╭─ Text section
English

Enthusiastic response to IYSSE lecture on historical materialism at Peradeniya University in Sri Lanka

Late last month the International Youth and Students for Social Equality (IYSSE) in Sri Lanka held a lecture titled “An introduction to historical materialism” at Peradeniya University in the city of Kandy.

Students at IYSSE literature table at Peradeniya University on 26 October 2023

Attended by about 60 students, lecturers and workers, the October 26 event was the first of a series of lectures to be held by the IYSSE on the invitation of the university’s Political Science Association. Other planned lectures are “The relevance of the Communist Manifesto today,” “The historical roots of dissolution of the Soviet Union,” “The global capitalist economic crisis and its implications” and “Leon Trotsky and his place in history.”

In the lead-up to the lecture, which was held in the third week of Israel’s genocidal attacks, SEP and IYSSE members distributed statements by the International Committee of the Fourth International (ICFI) and World Socialist Web Site calling for the mobilisation of the international working class to stop Israel’s genocide in Gaza.

That the IYSSE has been given the opportunity to present these lectures at Peradeniya University is significant. It is an indication that layers of students and young people are turning to Marxism and scientific socialism to understand the historic and deepening crisis of Sri Lankan and global capitalism and the political program needed to fight.

In April–July last year, the Sri Lankan ruling elite was confronted by a mass uprising involving millions of workers, young people and the poor against Colombo’s attempts to impose the country’s unprecedented economic crisis on the population. Millions of people, including tens of thousands of students, demanded the ouster of the President Gotabhaya Rajapakse and his government, and called for “systemic change.”

While Rajapakse was forced to resign, and his government collapsed, the mass movement was betrayed by the trade unions, backed by various pseudo-left groups such as the Frontline Socialist Party, which diverted the uprising into support for an interim capitalist government as proposed by the opposition parliamentary parties. This paved the way for Ranil Wickremesinghe to be elevated into the presidency and to form a new government committed to brutal International Monetary Fund austerity measures. These far-reaching social attacks have provoked a new wave of struggles by workers and students.
╰─
╭─ Material to process
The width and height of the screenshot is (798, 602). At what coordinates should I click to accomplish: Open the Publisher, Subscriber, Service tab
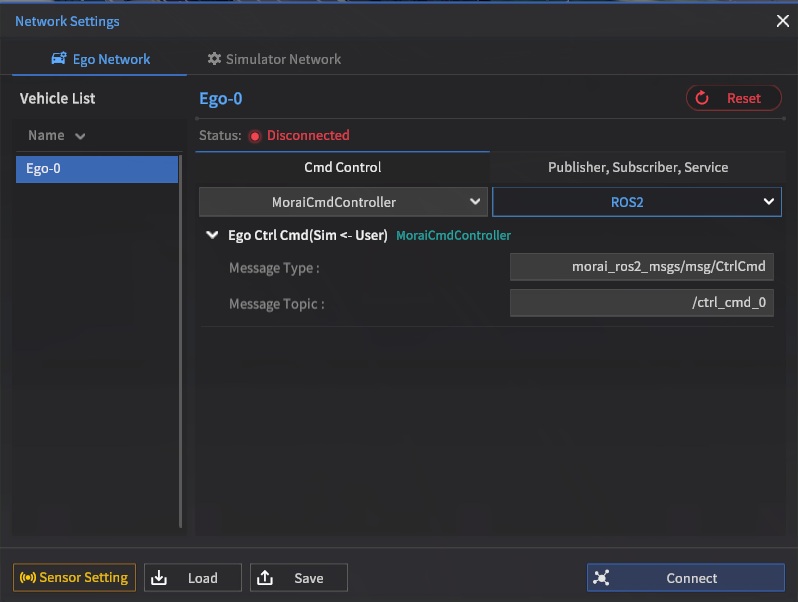point(637,167)
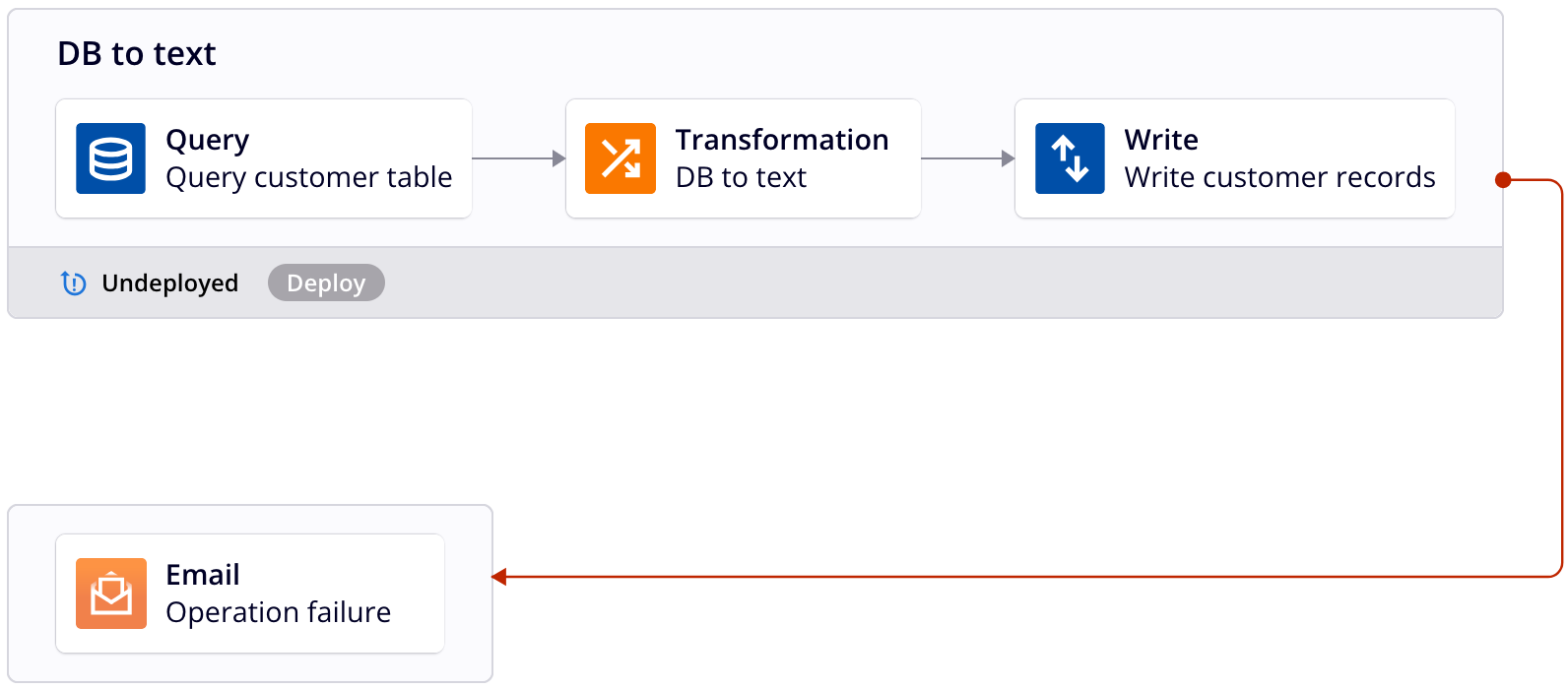Image resolution: width=1568 pixels, height=689 pixels.
Task: Select the envelope icon in Email step
Action: (110, 594)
╰─
#### Direction 1
Can you output the part of the IYSSE lecture article from "In the lead-up" up to and including "needed to fight.", word for word?
#### Direction 2
Could you rewrite the records from their start up to and including the line with "Task: Select the envelope icon in Email step", putting "image" in place of "screenshot" and changing nothing else? Leave the pictures out of your answer.

#### Exercise result 1
In the lead-up to the lecture, which was held in the third week of Israel’s genocidal attacks, SEP and IYSSE members distributed statements by the International Committee of the Fourth International (ICFI) and World Socialist Web Site calling for the mobilisation of the international working class to stop Israel’s genocide in Gaza.

That the IYSSE has been given the opportunity to present these lectures at Peradeniya University is significant. It is an indication that layers of students and young people are turning to Marxism and scientific socialism to understand the historic and deepening crisis of Sri Lankan and global capitalism and the political program needed to fight.

#### Exercise result 2
The width and height of the image is (798, 602). At what coordinates should I click to accomplish: Open the Publisher, Subscriber, Service tab
point(637,167)
Image resolution: width=1568 pixels, height=689 pixels.
Task: Select the envelope icon in Email step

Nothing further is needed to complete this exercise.